Metre was born on 25 June 1950 to geologist Wamanrao Bapuji Metre and Shantabai Metre at Nagpur in the western Indian state of Maharashtra but spent her early years in Assam. Moving to Delhi, she did her schooling at The Frank Anthony Public School before graduating in medicine (MBBS) from Maulana Azad Medical College and secured her post graduate degree (MD) in pediatrics from the same institution. Later, she did her senior residency at Lok Nayak Jai Prakash Narayan Hospital, Delhi and set up her practice in the city. It was during this time, she met Chinmayananda Saraswati, a spiritual leader and educationist; the meeting is reported to have influenced her to abandon medical practice and join the Chinmaya Mission to assist in their work in the rural areas of the country.

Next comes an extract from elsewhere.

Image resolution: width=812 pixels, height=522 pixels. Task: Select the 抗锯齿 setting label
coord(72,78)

In 1985, leaving behind her life in New Delhi, she went to Sidhbari, a village in Himachal Pradesh, and set up six health centres for women and children and a community health training centre for nurses. The movement gathered momentum in due course and evolved into Chinmaya Organisation of Rural Development (CORD), with Metre becoming the founding National Director of the organization. Under her leadership, CORD operates in over 900 villages and has formed self-help groups (Mahila Mandals) and introduced microfinancing facilities through the groups.

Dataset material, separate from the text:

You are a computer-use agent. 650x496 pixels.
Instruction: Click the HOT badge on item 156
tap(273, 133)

In 2003, Chinmaya Mission's rural development activities were combined under the umbrella of CORD.

The organization has had a strong focus on Kangra district of Himachal Pradesh, where it started, along with some presence in the neighboring districts. To leverage its long term in-depth experience in its core area of operation, starting 2005, it expanded its activities with satellite units in the states of Odisha, Tamil Nadu, Andhra Pradesh, Punjab and Uttarakhand. She has also focused on social issues like HIV/AIDS, substance abuse and discriminative treatment of women and her efforts are reported behind setting up of social forums where law and order issues could be settled without the interference of Police.

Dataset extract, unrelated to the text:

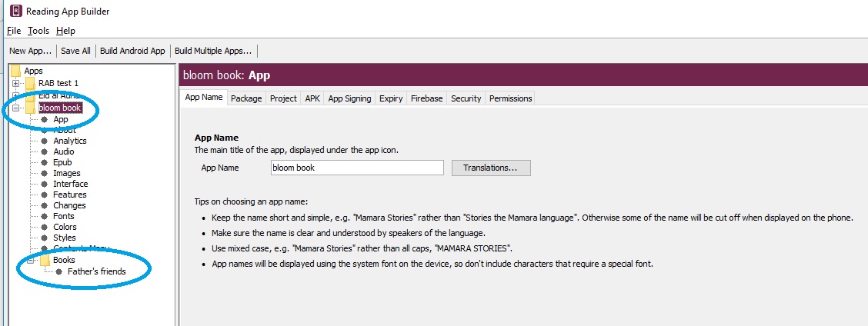The height and width of the screenshot is (326, 868).
Task: Click Build Android App toolbar button
Action: point(132,51)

Metre's activities have been supported by the National Bank for Agriculture and Rural Development (NABARD) which extended finance for the microfinancing of the Mahila Mandals. The system initiated by her covers 1490 self-help groups, 75 children's groups, 220 men's groups and several girls' groups and is active in community health programs, rehabilitation programs for disabled people, legal aid programs, and livelihood support programs. Her efforts gained her a nomination to the now defunct Planning Commission of India in 2007 for a five-year term that lasted till 2012 where she was a member of the work group which focused on primary healthcare. She has written several articles on rural healthcare and development; some of them getting accepted by Changemakers, a networking platform for social entrepreneurship.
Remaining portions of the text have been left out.